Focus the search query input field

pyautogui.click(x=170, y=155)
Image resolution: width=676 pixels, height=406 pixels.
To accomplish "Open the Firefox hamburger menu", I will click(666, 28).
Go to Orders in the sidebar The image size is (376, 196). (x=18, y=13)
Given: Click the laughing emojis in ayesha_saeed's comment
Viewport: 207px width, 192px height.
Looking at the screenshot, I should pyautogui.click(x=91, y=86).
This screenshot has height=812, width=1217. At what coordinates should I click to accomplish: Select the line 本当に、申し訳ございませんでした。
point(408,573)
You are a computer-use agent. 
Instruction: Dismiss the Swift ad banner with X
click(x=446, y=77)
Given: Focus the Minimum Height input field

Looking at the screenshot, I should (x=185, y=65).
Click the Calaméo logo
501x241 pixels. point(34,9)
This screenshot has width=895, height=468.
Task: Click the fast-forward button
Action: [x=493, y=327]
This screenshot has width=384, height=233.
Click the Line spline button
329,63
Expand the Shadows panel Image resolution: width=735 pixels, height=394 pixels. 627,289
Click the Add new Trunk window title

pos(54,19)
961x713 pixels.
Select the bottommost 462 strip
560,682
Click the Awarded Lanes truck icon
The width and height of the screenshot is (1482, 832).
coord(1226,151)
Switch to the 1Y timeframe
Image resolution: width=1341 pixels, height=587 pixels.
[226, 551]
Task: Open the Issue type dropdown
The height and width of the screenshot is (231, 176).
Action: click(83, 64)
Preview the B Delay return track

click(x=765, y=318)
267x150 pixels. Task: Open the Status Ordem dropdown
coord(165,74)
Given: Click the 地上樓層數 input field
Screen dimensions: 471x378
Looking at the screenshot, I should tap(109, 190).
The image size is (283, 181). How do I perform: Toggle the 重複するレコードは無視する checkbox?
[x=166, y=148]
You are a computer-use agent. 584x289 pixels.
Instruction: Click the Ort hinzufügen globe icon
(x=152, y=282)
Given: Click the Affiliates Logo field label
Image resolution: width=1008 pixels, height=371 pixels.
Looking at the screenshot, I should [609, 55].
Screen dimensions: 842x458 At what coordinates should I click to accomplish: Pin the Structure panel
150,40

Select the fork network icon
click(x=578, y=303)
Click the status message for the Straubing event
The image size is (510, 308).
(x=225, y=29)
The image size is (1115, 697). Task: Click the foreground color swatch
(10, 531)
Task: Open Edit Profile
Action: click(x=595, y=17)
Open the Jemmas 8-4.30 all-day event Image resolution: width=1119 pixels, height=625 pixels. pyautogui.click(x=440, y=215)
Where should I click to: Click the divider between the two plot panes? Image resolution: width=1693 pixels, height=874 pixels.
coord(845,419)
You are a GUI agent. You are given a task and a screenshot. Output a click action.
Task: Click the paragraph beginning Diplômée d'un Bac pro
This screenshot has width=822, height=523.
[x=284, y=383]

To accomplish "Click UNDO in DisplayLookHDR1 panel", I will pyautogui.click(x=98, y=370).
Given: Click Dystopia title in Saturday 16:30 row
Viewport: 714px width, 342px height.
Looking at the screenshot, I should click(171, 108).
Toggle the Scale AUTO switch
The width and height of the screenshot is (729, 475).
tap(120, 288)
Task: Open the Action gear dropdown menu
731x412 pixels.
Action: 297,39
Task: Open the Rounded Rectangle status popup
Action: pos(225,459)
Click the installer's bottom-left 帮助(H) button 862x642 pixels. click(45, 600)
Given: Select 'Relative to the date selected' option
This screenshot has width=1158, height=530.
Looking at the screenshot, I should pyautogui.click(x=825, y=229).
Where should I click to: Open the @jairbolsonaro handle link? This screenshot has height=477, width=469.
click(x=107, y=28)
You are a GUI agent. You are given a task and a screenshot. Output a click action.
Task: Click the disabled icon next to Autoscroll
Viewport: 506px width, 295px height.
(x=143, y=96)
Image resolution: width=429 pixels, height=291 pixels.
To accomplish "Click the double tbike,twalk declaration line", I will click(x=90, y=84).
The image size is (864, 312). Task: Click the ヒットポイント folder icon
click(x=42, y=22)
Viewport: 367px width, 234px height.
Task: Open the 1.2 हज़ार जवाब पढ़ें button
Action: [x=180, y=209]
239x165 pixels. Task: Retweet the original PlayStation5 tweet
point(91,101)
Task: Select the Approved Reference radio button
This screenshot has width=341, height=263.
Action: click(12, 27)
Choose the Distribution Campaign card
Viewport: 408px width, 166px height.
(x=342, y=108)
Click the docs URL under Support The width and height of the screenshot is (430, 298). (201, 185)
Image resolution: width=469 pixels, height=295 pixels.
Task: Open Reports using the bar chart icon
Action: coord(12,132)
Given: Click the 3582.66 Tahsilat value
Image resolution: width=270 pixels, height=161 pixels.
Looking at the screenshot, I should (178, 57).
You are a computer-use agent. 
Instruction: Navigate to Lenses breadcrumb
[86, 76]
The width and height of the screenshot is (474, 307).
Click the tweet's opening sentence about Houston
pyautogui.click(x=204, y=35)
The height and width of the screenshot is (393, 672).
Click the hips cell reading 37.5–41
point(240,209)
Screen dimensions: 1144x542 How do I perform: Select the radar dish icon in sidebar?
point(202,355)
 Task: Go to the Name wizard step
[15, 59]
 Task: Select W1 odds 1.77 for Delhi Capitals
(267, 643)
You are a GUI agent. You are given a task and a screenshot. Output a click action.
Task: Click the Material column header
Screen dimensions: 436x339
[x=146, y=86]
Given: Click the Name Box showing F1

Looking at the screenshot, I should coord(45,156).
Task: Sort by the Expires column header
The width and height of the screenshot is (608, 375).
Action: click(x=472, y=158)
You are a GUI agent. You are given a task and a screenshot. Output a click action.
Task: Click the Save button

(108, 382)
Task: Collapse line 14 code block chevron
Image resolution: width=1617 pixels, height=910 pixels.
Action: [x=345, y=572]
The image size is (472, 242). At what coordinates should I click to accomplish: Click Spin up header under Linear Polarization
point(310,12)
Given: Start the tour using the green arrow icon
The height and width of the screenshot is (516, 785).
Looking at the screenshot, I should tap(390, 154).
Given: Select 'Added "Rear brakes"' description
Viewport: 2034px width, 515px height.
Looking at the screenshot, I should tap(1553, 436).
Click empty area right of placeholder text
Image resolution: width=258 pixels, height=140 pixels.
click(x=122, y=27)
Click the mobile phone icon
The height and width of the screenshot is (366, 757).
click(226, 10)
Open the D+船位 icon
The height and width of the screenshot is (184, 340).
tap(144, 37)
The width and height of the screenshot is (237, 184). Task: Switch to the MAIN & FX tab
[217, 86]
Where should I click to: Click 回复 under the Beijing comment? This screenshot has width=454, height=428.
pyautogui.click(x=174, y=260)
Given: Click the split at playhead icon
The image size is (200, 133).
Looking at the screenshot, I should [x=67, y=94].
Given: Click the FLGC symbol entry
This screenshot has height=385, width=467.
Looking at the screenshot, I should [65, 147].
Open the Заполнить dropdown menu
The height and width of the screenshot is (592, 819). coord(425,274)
# # # # #
:: What needs to be done ::
Starting at the line with "This screenshot has height=385, width=467.", retype each line through the final one in the data above, unchanged and with nothing added.

:: Output of the task ::
This screenshot has height=385, width=467.
Looking at the screenshot, I should [65, 147].
Open the Заполнить dropdown menu
The height and width of the screenshot is (592, 819). coord(425,274)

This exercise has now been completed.